We did not observe any early or late aneurysmal rupture in any of our cases in this group of patients. Most of our complications were due to errors or difficulty in navigation and not due to the SILK itself. This could be due to the need of a larger microcatheter, the Vasco 21, which is more complex to navigate with than the usual small microcatheter for coiling. The need for a long 7-F sheath to support the guiding catheter, due to the significant force applied pushing the device at tortuous vessels, could be a source for one of our complications.

One of the differences between our relative low rate of complication and those published in the literature regarding SILK, is the way we managed it with a “slow learning curve”. We did not perform many cases in a short period of time, rather we gradually performed fewer cases and used the knowledge we obtained for the next case, and this was due to the lack of data (mainly technical) in the literature about that flow diverter. We experienced two cases of SILK occlusions in the group with the SILK/Leo combination.

In the first case, the occlusion could have been due to low compliance of the patient refusing to take Plavix. In the second case, we had to stop Plavix for 10 days due to bleeding from a tracheotomy a few days after treatment. The occlusion in these patients did not produce any clinical sequelae. This is one of the cons of those devices—the need for anti-aggregates for a long period, which can be an obstacle to other invasive treatments and cause bleeding with and without trauma.

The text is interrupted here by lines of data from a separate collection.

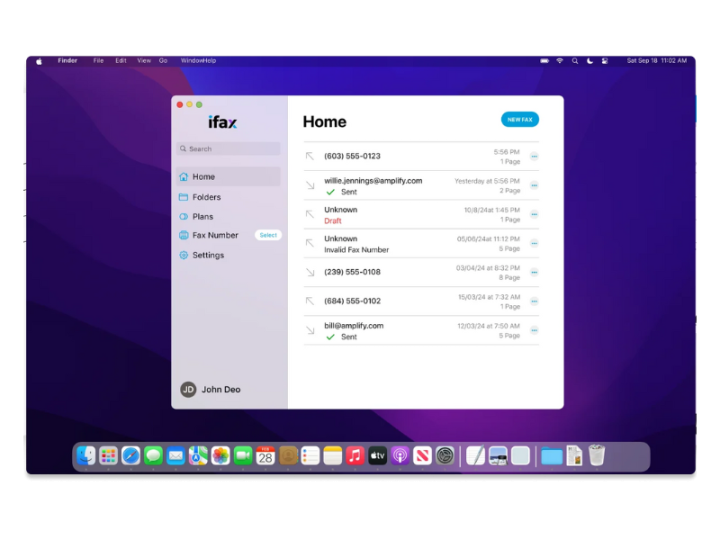720x540 pixels.
Task: Open Spotlight search icon in menu bar
Action: tap(575, 61)
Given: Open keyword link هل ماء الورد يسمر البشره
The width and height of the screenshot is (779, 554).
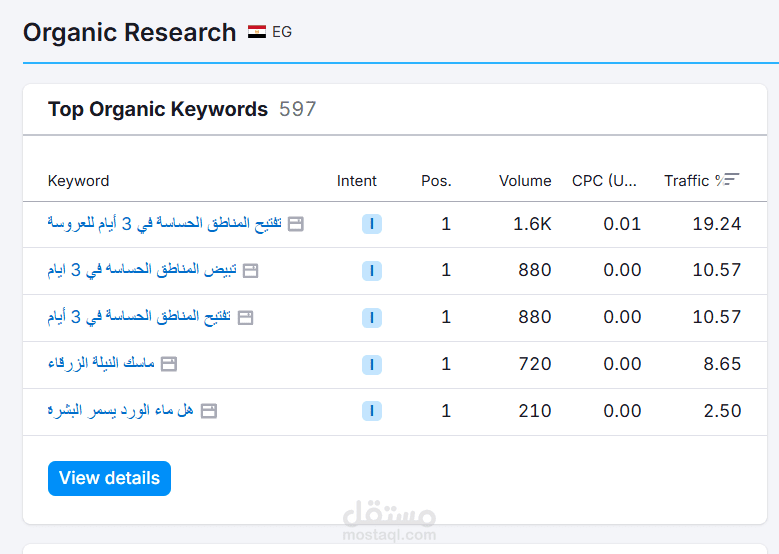Looking at the screenshot, I should pyautogui.click(x=120, y=410).
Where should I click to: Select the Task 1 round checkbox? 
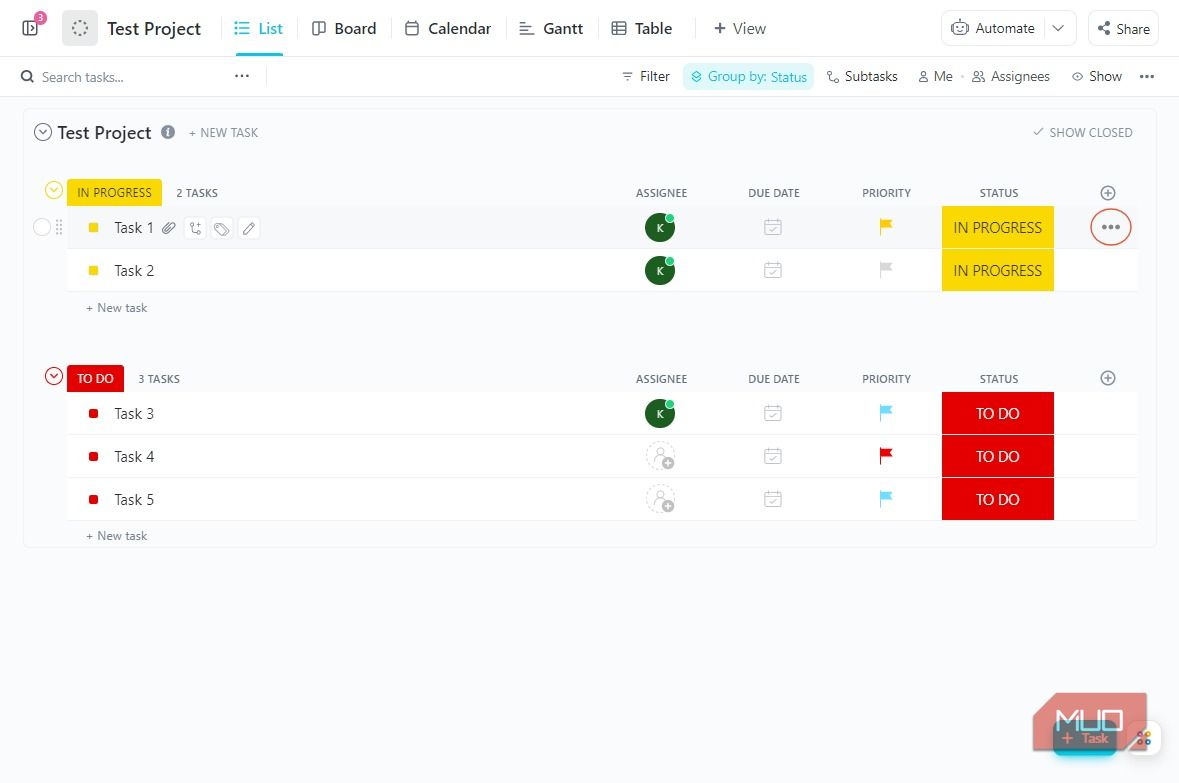[x=42, y=227]
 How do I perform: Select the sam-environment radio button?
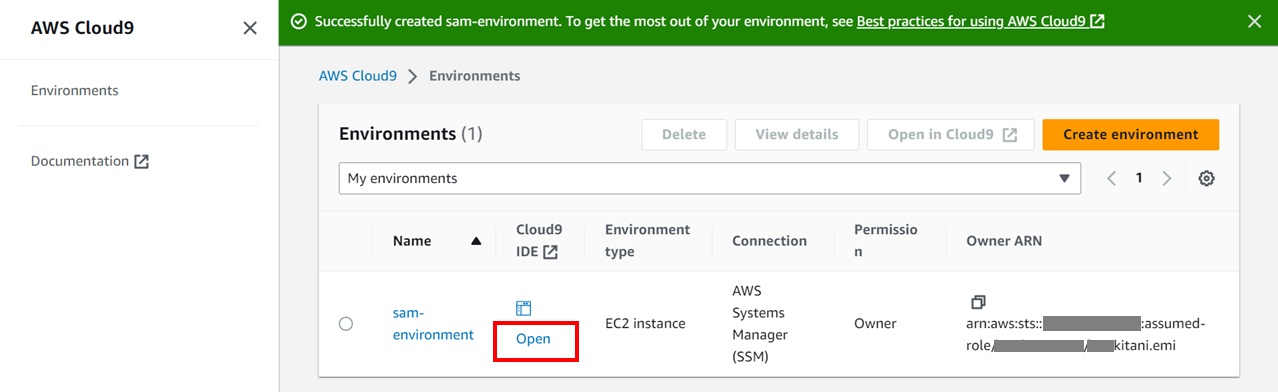[346, 324]
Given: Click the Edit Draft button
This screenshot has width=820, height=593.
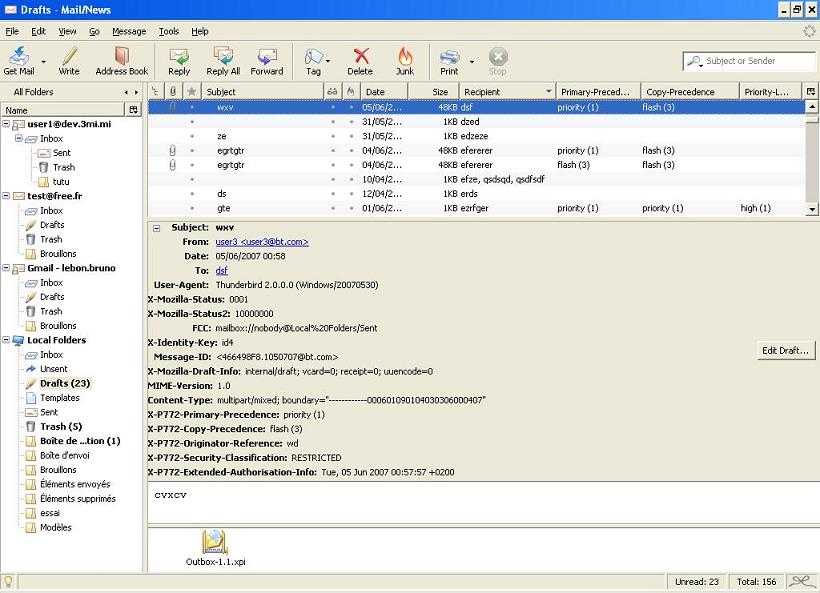Looking at the screenshot, I should (784, 350).
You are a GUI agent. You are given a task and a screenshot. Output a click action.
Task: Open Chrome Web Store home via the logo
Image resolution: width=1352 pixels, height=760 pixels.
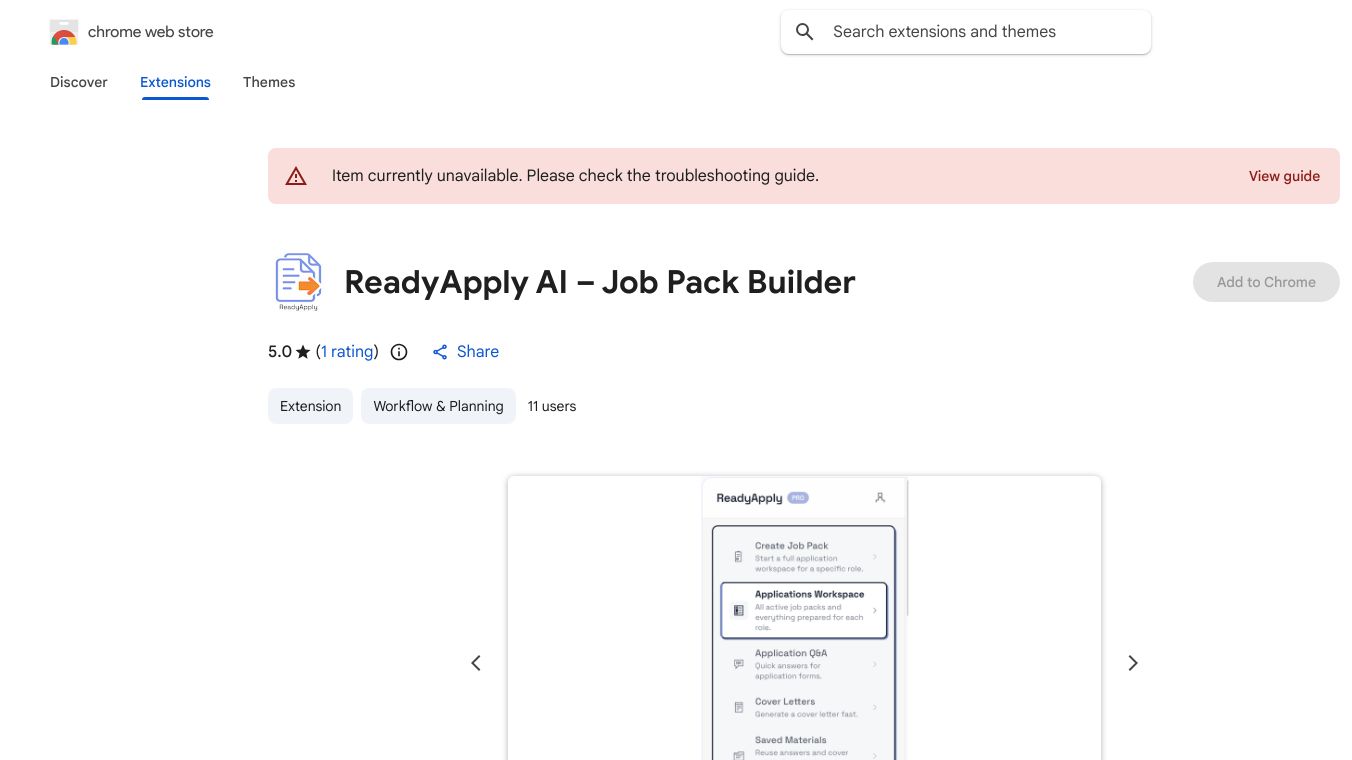63,31
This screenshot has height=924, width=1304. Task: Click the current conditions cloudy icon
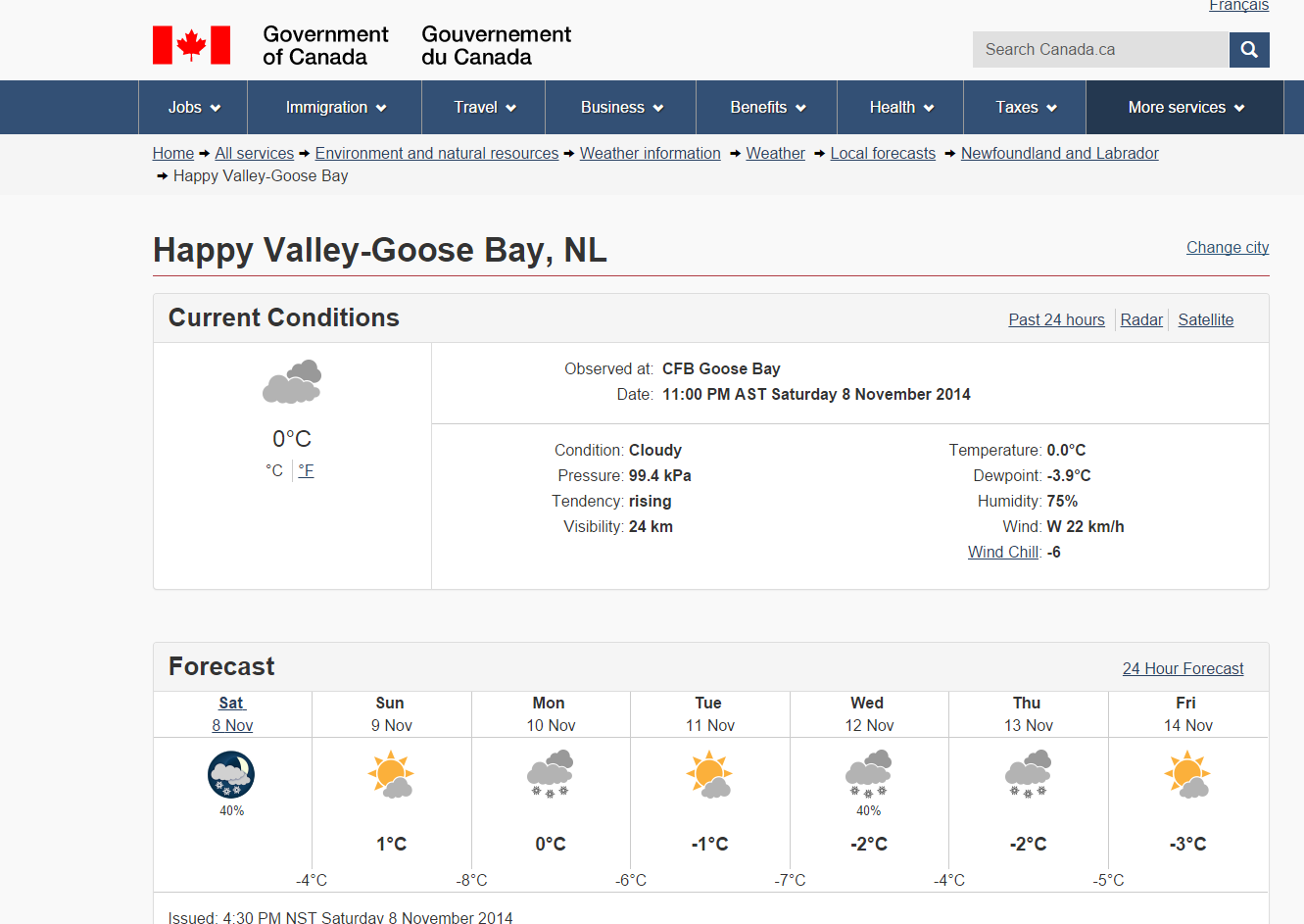coord(292,382)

One of the complications we encountered was severe brainstem edema post treatment of a large basilar tip aneurysm. This complication is known in the treatment of large aneurysms treated with coils only without a flow diverter [5, 7]. The exact mechanism is not completely clear. Accordingly, the edema observed in our case is probably not directly related to the flow diverter.

One of the main advantages of SILK is the ability to re-sheath and reposition it. Its main disadvantage is its low radial force. A device with a better radial resistance but still having the re-sheath option could be a better one and will eliminate the need for an adjuvant stent placement in wide neck/fusiform aneurysms.

Conclusions

SILK is a simple and relatively easy to use flow diverter with a very low rate of complication in treating aneurysms smaller than 15 mm and shows a high rate of aneurysmal closure in the early and mid term (6–18 months). Acknowledging its capabilities and characteristics helps to utilize it in a better way with lower rates of complications.

SILK is also effective in complex aneurysms that most of the time cannot be treated effectively with other tools. The risk is higher than with the smaller aneurysm, but still the results are better than the expected natural history, with a high rate of aneurysm protection. These results are encouraging.

In coiling, the focus of treatment is the aneurysmal sac, with a consequent vessel repair. Whilst with a flow diverter, the primary focus of treatment is the diseased segment of the vessel and vessel reconstruction, like in clipping.

We continue to use the flow diverter in broad indications, collect cases and data to have a longer follow-up and more cases for evaluation of this promising new tool.